▸ **Given problem**: Please recast the records below as a numbered list, skipping any blank lines and leaving out the pictures.

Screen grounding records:
§

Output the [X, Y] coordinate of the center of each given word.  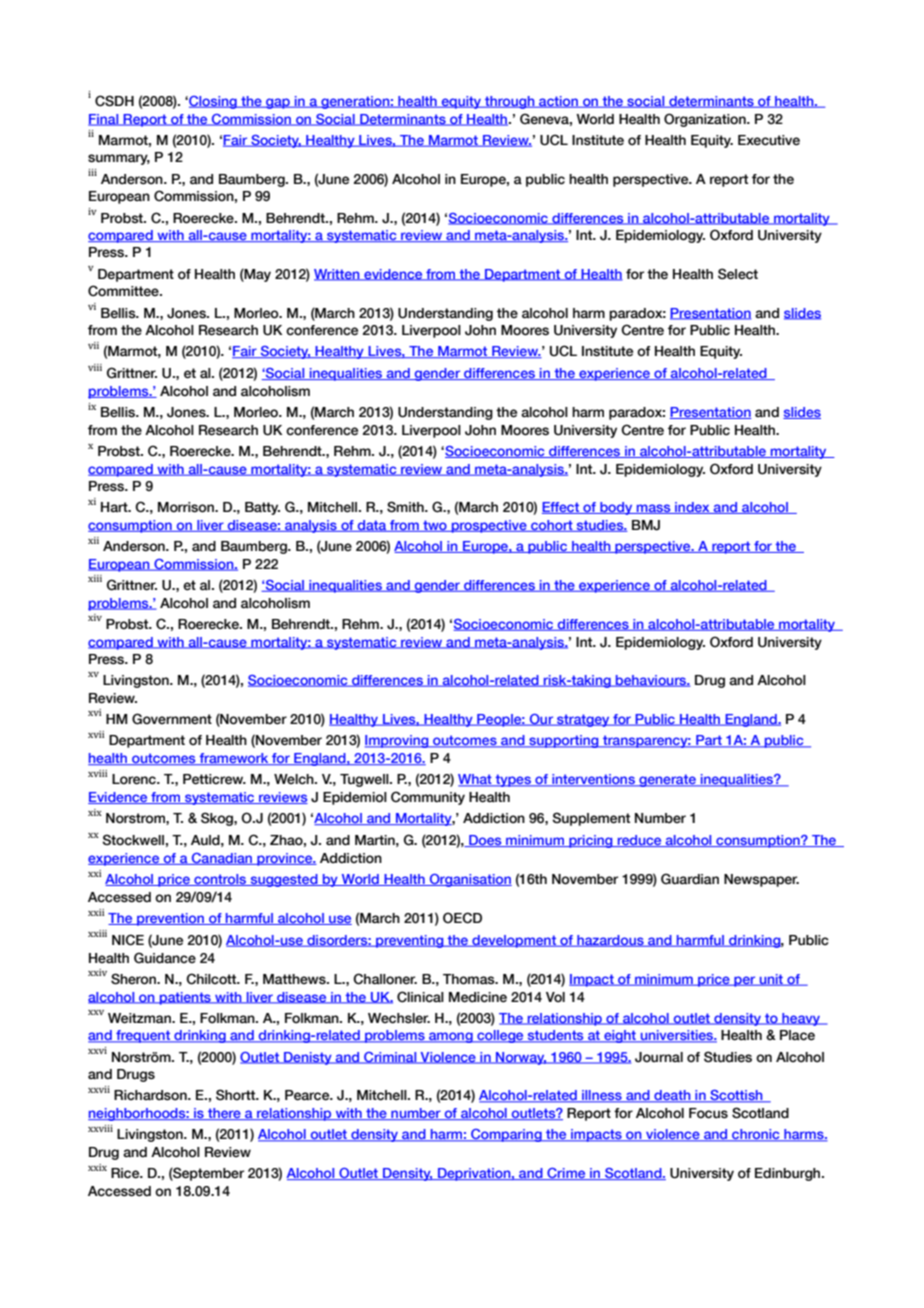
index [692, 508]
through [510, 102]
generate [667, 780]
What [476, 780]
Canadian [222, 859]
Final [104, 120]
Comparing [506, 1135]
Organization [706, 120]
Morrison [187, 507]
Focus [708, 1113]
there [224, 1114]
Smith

§

▸ **Result for this task**:
1. Output the [X, Y] coordinate of the center of each given word.  
2. index [692, 508]
3. through [510, 102]
4. generate [667, 780]
5. What [476, 780]
6. Canadian [222, 859]
7. Final [104, 120]
8. Comparing [506, 1135]
9. Organization [706, 120]
10. Morrison [187, 507]
11. Focus [708, 1113]
12. there [224, 1114]
13. Smith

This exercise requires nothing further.